If you compile with -mtune=pentium3 or something earlier than -mtune=pentium-m, GCC will do code-gen like you imagined, because on those old CPUs push/pop really does decode to a separate ALU operation on the stack pointer as well as a load/store. (You'll have to use -m32, or -march=nocona (64-bit P4 Prescott) because those old CPUs also don't support x86-64). Why does gcc use movl instead of push to pass function args?
But Pentium-M introduced a "stack engine" in the front-end that eliminates the stack-adjustment part of stack ops like push/call/ret/pop. It effectively renames the stack pointer with zero latency. See Agner Fog's microarch guide and What is the stack engine in the Sandybridge microarchitecture?
As a general trend, any instruction that's in widespread use in existing binaries will motivate CPU designers to make it fast. For example, Pentium 4 tried to get everyone to stop using INC/DEC; that didn't work; current CPUs do partial-flag renaming better than ever. Modern x86 transistor and power budgets can support that kind of complexity, at least for the big-core CPUs (not Atom / Silvermont). Unfortunately I don't think there's any hope in sight for the false dependencies (on the destination) for instructions like sqrtss or cvtsi2ss, though.
Using the stack pointer explicitly in an instruction like add rsp, 8 requires the stack engine in Intel CPUs to insert a sync uop to update the out-of-order back-end's value of the register. Same if the internal offset gets too large.

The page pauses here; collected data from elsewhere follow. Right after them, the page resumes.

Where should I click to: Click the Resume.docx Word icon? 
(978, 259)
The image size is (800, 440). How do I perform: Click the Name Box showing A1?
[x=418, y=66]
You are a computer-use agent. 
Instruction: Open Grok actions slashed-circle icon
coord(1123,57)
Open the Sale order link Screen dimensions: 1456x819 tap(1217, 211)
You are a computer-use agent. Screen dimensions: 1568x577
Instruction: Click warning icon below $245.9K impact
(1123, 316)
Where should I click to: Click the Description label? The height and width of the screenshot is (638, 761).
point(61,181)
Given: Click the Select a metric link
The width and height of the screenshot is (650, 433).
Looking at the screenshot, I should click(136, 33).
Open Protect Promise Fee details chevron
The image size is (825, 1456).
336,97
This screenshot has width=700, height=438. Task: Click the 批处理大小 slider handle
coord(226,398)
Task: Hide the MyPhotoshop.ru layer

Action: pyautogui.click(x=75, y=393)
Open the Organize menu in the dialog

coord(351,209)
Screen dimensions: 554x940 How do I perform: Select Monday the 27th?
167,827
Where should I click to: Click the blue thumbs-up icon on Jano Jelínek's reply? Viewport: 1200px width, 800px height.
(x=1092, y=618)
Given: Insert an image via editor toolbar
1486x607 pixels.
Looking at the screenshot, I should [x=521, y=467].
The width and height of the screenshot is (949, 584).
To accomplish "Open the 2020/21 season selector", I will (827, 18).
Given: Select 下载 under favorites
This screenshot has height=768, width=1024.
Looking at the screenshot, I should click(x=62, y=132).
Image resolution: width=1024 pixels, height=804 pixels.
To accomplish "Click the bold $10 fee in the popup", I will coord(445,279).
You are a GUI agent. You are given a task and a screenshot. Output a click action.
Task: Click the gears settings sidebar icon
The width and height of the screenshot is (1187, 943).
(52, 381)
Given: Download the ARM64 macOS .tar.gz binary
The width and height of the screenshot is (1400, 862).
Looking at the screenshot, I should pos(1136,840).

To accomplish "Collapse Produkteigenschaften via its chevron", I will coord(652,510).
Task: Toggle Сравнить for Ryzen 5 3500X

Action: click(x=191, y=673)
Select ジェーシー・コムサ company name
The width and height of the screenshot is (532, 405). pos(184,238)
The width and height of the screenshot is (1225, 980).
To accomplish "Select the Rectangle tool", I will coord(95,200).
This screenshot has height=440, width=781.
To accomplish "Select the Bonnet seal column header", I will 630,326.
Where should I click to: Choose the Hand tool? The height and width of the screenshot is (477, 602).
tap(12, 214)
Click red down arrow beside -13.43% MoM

In fact pop dummy_register is more efficient than add rsp, 8 or add esp,4 on modern CPUs, so compilers will typically use that to pop one stack slot with the default tuning, or with -march=sandybridge for example. Why does this function push RAX to the stack as the first operation?
See also What C/C++ compiler can use push pop instructions for creating local variables, instead of just increasing esp once? re: using push to initialize local variables on the stack instead of sub rsp, n / mov. That could be a win in some cases, especially for code-size with small values, but compilers don't do it.
Also, no, GCC / clang won't make code that's exactly like what you show.
If they need to save registers around a function call, they will typically do that using mov to memory. Or mov to a call-preserved register that they saved at the top of the function, and will restore at the end.
I've never seen GCC or clang push multiple call-clobbered registers before a function call, other than to pass stack args. And definitely not multiple pops afterwards to restore into the same (or different) registers. Spill/reload inside a function typically uses mov. This avoids the possibility of push/pop inside a loop (except for passing stack args to a call), and allows the compiler to do branching without having to worry about matching pushes with pops. Also it reduces complexity of stack-unwind metadata that has to have an entry for every instruction that moves RSP. (Interesting tradeoff between instruction count vs. metadata and code size for using RBP as a traditional frame pointer.)
Something like your code-gen could be seen with call-preserved registers + some reg-reg moves in a tiny function that just called another function and then returned an __int128 that was a function arg in registers. So the incoming RSI:RDI would need to be saved, to return in RDX:RAX.
Or if you store to a global or through a pointer after a non-inline function call, the compiler would also need to save the function args until after the call.